[Lines of data]
◆ ◆ ◆ ◆ ◆ ◆ ◆

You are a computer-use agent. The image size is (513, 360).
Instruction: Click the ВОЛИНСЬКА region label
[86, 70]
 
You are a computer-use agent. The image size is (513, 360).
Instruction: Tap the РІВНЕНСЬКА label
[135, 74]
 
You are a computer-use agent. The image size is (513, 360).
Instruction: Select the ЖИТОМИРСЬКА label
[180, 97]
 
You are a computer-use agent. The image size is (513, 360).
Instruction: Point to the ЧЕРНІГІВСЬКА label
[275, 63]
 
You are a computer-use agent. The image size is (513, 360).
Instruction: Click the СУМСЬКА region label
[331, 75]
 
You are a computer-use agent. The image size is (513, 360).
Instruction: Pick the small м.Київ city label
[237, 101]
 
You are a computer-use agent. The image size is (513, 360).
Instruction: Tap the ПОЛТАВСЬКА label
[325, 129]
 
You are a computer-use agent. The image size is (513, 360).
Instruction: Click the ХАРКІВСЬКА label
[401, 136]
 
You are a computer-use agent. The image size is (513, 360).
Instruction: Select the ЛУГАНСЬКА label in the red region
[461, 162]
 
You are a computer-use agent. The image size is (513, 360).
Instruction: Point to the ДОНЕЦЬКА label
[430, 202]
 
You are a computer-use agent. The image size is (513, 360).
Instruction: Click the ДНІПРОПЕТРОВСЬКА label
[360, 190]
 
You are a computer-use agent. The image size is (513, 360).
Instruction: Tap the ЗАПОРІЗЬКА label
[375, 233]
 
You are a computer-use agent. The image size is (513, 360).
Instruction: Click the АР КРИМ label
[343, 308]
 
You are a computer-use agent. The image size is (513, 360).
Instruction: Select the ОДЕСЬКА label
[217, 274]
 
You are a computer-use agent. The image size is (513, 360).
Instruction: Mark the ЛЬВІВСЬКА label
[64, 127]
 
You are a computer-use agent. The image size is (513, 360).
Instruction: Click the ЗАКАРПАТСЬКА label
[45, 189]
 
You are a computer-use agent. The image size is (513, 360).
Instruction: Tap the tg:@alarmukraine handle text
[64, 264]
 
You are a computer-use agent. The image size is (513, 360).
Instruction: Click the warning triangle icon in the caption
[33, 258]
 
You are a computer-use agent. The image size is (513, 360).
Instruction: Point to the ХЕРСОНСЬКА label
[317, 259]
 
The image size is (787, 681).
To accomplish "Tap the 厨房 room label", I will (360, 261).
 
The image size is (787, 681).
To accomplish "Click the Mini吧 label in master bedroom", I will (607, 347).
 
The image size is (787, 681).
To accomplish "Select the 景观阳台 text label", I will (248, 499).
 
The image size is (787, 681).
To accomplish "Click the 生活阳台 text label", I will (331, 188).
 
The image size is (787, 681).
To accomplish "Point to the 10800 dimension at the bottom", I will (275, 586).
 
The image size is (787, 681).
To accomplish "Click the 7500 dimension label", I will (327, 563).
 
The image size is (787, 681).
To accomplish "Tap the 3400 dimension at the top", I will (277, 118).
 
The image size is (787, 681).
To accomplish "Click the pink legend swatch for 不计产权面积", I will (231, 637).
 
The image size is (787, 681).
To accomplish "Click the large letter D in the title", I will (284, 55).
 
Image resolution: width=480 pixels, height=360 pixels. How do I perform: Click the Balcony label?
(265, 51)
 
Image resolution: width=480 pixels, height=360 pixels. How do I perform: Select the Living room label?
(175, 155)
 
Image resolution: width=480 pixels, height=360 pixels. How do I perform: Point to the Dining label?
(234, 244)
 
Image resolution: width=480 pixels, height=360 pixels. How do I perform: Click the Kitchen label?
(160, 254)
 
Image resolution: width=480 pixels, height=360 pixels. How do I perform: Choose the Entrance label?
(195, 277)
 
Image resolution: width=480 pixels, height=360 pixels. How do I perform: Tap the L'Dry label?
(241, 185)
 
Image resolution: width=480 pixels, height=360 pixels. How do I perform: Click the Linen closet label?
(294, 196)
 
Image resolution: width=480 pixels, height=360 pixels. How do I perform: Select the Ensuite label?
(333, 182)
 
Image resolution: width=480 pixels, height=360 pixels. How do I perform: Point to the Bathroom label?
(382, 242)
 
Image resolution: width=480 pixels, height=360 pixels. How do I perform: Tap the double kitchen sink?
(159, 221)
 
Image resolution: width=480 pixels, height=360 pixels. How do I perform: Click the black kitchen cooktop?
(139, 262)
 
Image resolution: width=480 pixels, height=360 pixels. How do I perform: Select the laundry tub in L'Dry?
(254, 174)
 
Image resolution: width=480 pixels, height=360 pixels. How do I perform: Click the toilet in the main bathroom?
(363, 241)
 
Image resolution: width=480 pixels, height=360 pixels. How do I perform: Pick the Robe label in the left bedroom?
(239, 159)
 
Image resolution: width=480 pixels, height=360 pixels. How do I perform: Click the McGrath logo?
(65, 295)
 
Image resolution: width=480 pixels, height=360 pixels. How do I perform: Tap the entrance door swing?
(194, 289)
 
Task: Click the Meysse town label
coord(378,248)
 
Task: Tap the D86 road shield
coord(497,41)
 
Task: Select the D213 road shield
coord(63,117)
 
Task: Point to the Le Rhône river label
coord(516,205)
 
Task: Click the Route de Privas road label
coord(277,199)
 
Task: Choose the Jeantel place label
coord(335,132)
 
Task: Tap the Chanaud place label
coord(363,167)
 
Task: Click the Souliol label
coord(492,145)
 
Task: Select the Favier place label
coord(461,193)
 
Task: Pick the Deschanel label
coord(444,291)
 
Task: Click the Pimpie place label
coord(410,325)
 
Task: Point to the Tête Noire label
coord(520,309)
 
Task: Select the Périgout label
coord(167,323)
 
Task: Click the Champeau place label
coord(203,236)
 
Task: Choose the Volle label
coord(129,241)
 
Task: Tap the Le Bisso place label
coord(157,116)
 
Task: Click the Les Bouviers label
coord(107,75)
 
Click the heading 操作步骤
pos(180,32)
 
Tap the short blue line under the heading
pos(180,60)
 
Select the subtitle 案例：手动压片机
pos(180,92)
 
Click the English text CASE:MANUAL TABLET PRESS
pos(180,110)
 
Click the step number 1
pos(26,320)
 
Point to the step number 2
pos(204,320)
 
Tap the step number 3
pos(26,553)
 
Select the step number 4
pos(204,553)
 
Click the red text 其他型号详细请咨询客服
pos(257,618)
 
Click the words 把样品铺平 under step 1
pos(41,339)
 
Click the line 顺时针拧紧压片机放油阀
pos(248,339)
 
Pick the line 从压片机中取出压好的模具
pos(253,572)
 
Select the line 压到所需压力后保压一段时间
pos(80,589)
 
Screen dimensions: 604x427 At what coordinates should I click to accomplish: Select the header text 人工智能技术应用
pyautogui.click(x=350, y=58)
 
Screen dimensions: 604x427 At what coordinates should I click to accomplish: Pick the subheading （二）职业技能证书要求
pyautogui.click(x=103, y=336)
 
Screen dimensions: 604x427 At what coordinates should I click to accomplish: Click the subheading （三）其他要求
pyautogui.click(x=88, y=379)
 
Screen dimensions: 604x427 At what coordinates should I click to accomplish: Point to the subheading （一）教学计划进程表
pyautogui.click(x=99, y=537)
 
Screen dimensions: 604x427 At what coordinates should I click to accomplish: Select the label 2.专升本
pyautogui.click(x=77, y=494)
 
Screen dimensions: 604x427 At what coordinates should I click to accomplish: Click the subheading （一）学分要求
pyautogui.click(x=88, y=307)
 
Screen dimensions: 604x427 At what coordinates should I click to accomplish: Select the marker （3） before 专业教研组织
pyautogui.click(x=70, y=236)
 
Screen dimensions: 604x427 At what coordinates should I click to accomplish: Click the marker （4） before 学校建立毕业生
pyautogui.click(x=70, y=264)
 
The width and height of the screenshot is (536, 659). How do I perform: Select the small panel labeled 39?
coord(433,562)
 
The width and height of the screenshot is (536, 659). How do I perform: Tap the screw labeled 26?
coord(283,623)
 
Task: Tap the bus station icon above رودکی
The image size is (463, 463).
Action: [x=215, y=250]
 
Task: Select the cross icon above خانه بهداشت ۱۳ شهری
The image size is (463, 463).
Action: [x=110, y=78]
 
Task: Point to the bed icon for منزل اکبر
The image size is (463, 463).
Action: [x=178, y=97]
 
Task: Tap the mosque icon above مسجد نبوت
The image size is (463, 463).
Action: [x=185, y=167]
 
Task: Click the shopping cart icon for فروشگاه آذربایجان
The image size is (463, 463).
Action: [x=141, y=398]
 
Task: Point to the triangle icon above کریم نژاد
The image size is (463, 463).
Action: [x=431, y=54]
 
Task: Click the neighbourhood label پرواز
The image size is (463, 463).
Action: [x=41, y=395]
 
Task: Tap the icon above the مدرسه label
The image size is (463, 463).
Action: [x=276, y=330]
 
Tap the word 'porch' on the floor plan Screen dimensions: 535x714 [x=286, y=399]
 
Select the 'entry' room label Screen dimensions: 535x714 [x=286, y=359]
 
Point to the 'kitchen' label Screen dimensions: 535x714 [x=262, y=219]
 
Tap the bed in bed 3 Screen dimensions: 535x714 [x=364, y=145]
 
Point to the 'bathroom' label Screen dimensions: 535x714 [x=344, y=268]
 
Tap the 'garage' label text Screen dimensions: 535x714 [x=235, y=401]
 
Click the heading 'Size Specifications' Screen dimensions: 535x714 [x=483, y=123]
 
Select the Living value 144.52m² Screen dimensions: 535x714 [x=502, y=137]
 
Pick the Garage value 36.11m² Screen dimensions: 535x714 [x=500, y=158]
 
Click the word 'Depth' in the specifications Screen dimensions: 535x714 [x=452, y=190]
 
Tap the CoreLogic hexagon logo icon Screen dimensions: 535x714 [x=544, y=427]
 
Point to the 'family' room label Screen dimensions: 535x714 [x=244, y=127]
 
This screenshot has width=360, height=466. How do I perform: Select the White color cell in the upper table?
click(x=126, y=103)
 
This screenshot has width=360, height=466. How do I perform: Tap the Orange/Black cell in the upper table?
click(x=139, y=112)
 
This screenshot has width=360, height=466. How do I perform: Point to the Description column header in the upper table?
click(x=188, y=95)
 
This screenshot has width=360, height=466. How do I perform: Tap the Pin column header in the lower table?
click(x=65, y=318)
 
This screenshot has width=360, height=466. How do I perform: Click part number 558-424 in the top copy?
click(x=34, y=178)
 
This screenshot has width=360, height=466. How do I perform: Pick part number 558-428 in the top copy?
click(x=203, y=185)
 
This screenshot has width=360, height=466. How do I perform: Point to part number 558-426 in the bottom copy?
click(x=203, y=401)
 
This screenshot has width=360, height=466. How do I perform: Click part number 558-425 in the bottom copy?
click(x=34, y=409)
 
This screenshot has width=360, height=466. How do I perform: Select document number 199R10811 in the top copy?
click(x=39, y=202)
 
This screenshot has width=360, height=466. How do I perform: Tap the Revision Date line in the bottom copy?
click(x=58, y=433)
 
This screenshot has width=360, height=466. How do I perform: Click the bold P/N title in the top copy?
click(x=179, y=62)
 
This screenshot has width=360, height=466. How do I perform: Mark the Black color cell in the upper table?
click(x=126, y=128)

◆ ◆ ◆ ◆ ◆ ◆ ◆

§ **Task directions**
Change "subheading" to "section heading" in the stretch from the line containing "the subheading （二）职业技能证书要求" through the line containing "pyautogui.click(x=88, y=379)", leaving everything else in those lines unchanged.

§ **Exercise response**
Screen dimensions: 604x427 At what coordinates should I click to accomplish: Pick the section heading （二）职业技能证书要求
pyautogui.click(x=103, y=336)
 
Screen dimensions: 604x427 At what coordinates should I click to accomplish: Click the section heading （三）其他要求
pyautogui.click(x=88, y=379)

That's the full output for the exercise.